Britain endured the worst economic recession in three hundred years last year when it reduced by 10%. In addition to that, over 125,000 people have suffered the highest death rate of COVID-19 in all of Europe.

But the country is moving ahead with the vaccines and, as per Friday’s estimates, experts claim that they expected the economy to contracted by 2% in the initial quarter of 2021, half the BoE’s hit forecast in the previous month.

A lot of companies are dealing with lockdowns as they move along, including supermarkets who have increased their online shopping services and operation firms.

Samuel Tombs, tied to Pantheon Macroeconomics, forecasted a 5-percent second-quarter turnover, growth-wise “which would undermine the chances of the Bank Rate Reduction Committee this year.”

It is most likely that the BoE will keep its stimulus programs on hold next Thursday.

The ONS numbers also revealed that imports and exports from Britain to the EU plunged the most to the lowest numbers ever, although some data collecting was delayed and some pick-up signs were noticed by the end of January.

Product exports to the EU, with non-monetary gold and other precious metals as an exception, dropped by astounding 40.7%. Imports decreased as well by 28.8%.

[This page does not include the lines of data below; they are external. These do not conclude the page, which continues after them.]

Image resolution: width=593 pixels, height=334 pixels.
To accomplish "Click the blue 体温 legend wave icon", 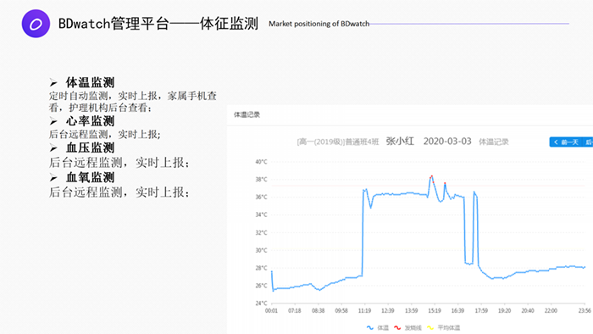I will tap(370, 327).
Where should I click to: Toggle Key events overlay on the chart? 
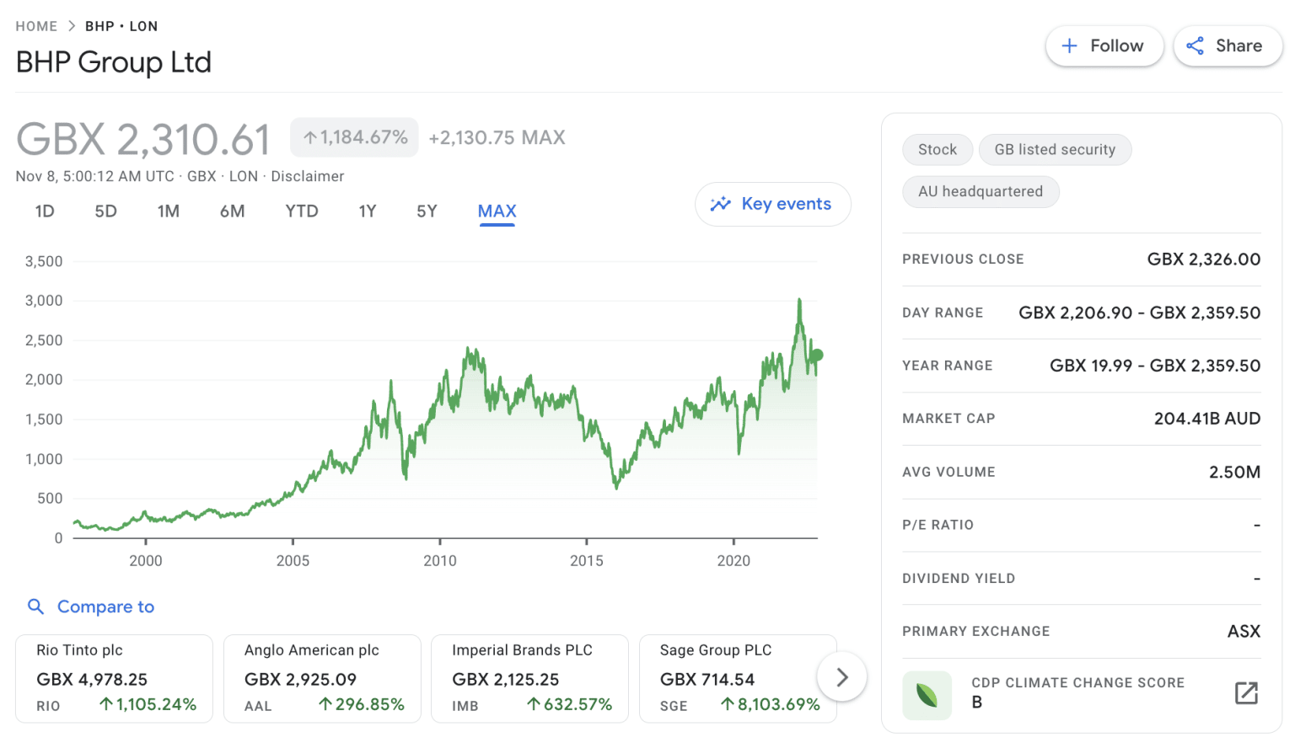[x=772, y=204]
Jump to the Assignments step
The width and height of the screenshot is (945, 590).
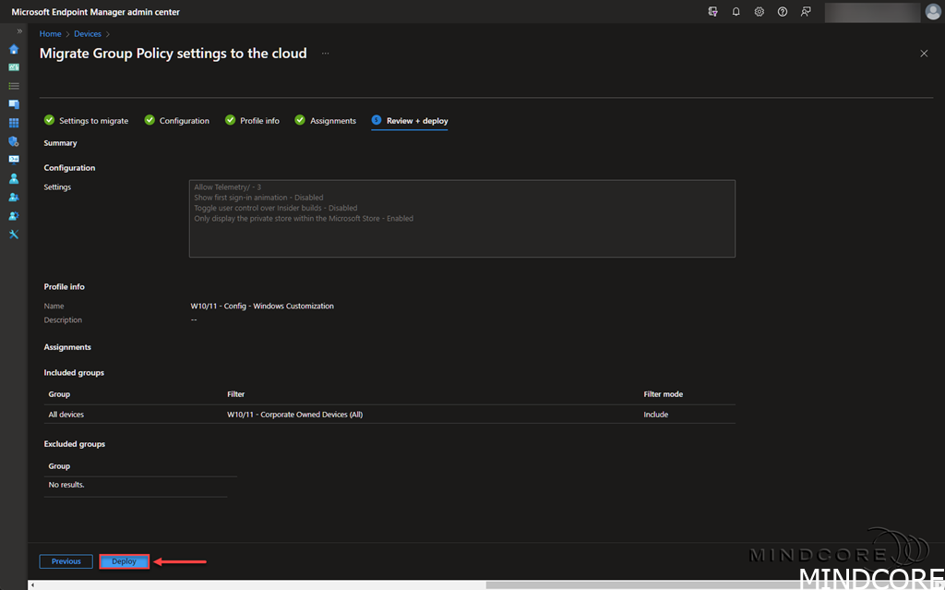325,121
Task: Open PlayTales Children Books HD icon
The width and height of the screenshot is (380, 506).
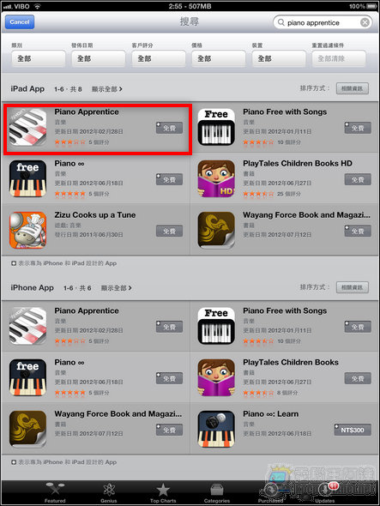Action: tap(216, 178)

Plenty of businesses utilized imports in order to prevent disturbance on borders from January 1st, and global trade flux have been obstructed by the COVID-19 pandemic.


The total GDP numbers have been seriously strained by the effect of social distancing regulations on Britain’s services market.

“The economy had a significant impact in January, but less than predicted, with retailers, restaurants, schools and hairdressers all affected by the current lockdown,” Jonathan Athow, ONS statistician mentioned.

Manufacturing has dropped significantly for the first time since last April, with an especially sharp fall in car production.

But James Smith, an ING economist pointed to the boosted GDP extracted from the UK Health Policy Response COVID-19: “What really stands out is health spending, where the ramp-up of the government’s test and trace scheme and vaccination programs alone contributed 0.9% to GDP estimates.”

The economy remained 9% smaller compared to the month of February last year, just before the pandemic began.

Prime Minister Boris Johnson intends to relax the coronavirus restrictions in England moderately until almost all of them are removed at the end of June.

The expected development in the coming months is likely to be supported by the announcement of the Finance Minister Rishi Sunak’s last week that ensures another injection of $65 billion ($90.6 billion) into the economy, as well as an extension of the job-protective furlough scheme.

The ONS declared that production of services declined by 3.5 percent in January from December. A poll submitted by Reuters proclaimed a contraction of 5.4%.